> **What to produce**: Continue the account of a chamber music study trip through London, Eisenstadt and Kuhmo, starting after its last sentence.

> **Document section**:
"""

That evening, we were treated by the President of the Alumni Association, Mr Tony Chan, to drinks at one of London’s most exclusive hotels, the Mandarin Oriental; and, the following evening, to dinner at a top-tier restaurant in the Bank district. To see money fly thick through the air was an experience indeed, and it took some convincing to establish that we had not inadvertently stumbled onto the set of a British remake of The Great Gatsby.
While in London, we also received lessons from five wonderful musicians at the Royal Academy of Music, the Royal Guildhall School of Music, and King’s Place: violinist/violist Max Baillie, cellist Natalie Clein, a brilliant violist with the Academy of Ancient Music, violist Paul Cassidy (of the Brodsky String Quartet), and cellist John Myerscough (of the Doric Quartet). Will and I found them instructive and highly thought-provoking, and spent hours discussing their implications.
After a week bursting at the seams, we flew to Austria, to hear pianist Fazil Say perform with the Camerata Salzburg at Schloss Esterházy, Eisenstadt, the palace where Josef Haydn lived and worked for most of his life. It was a privilege bordering on time travel to hear a rousing performance of Haydn’s Military Symphony in the Haydnsaal, the very space in which Haydn premiered so much of his music! Eisenstadt also provided a charmingly provincial weekend retreat from the Big Smoke, in the form of a noticeably slower walking pace, and the heavy silence that envelopes the Austrian countryside every Sunday (conscientious objection by kebab shops notwithstanding).
Next stop was Finland, to attend the Kuhmo Chamber Music Festival. Kuhmo, 600km north of Helsinki, provided yet another brand of provincial charm: virtually untouched by architectural developments of this millenium, with two traffic lights in the entire town, nestled in thick forest and fresh air hugging the bank of a lake. We took lessons from Antti Tikkanen, Minna Pensola and Tomas Djupsjöbacka, the two violinists and cellist of the wonderful Finnish quartet, Meta4; and also from one of our biggest idols, violinist Daniel Rowland (leader of the Brodsky Quartet, among other ensembles). The advice we received on Bach in particular was revelatory, as was hearing Rowland demonstrate (on my violin, no less!) in our lessons. We were also selected to perform in a matinee concert at the Kuhmo Arts Centre; and, to our surprised delight, we were invited by Daniel Rowland to play in his chamber music festival in Stift, The Netherlands, next August.
The highlight, however, was hearing these musicians in concert. Vivaldi’s Four Seasons, each performed by a different Finnish violinist, had a raw energy and abandon that perhaps only two hours of rehearsals could facilitate (or so we were told!); Piazzolla’s reply, the Four Seasons of Buenos Aires, with Marcelo Nisinman on bandoneon (who learnt from Piazzolla himself), held us spellbound and left us invigorated; and I found Meta4’s rendition of Schubert’s final string quartet among the most profoundly touching performances I have heard.

"""

> **Given data**:
"""

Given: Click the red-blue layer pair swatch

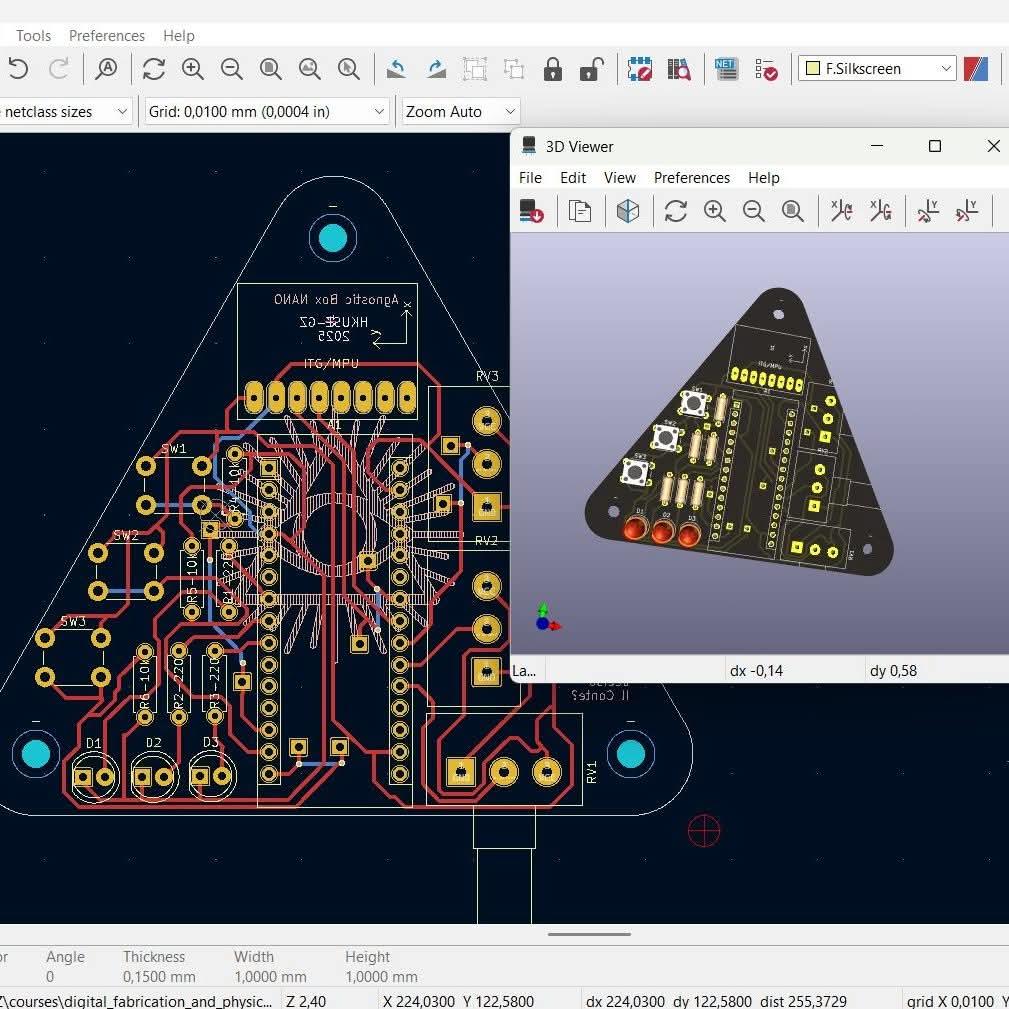Looking at the screenshot, I should tap(975, 69).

"""

> **Written response**:
Everything about Kuhmo was a dream: talking with artists around a communal bonfire into the wee hours of the morning (when the sun finally set!); discovering rönttönen, a hardy Finnish dessert made of rye (rye!) dough surmounted by lingonberries; and sleeping (perfectly legally) under a staircase in a local high school to keep down costs (if it was good enough for Harry Potter, we asked ourselves, who were we to grumble?). I hope to return.
Our last lessons took us to Switzerland. In Bern, we played our entire Brahms sonata for the barefoot fiddler, Patricia Kopatchinskaja, another of our greatest role models. Witnessing the juices of her inimitable musical imagination flow in real time inspired us beyond measure. We also felt enormously validated by her instinctual approach to story-telling through sound, unfettered by the prejudices of style and tradition.
And in Basel, we played for Rainer Schmidt, second violinist of the Hagen Quartet. Having learnt from him in Salzburg last year with the Hillel Quartet, I arrived with high expectations, which were monumentally exceeded. Schmidt solemnly enjoined us to think like a composer – to understand why the composer made each harmonic and structural decision in the score. For Schmidt, music is a language, with meaning, like any other; and it is the musician’s job not merely to produce sound, but to convey that meaning through sound.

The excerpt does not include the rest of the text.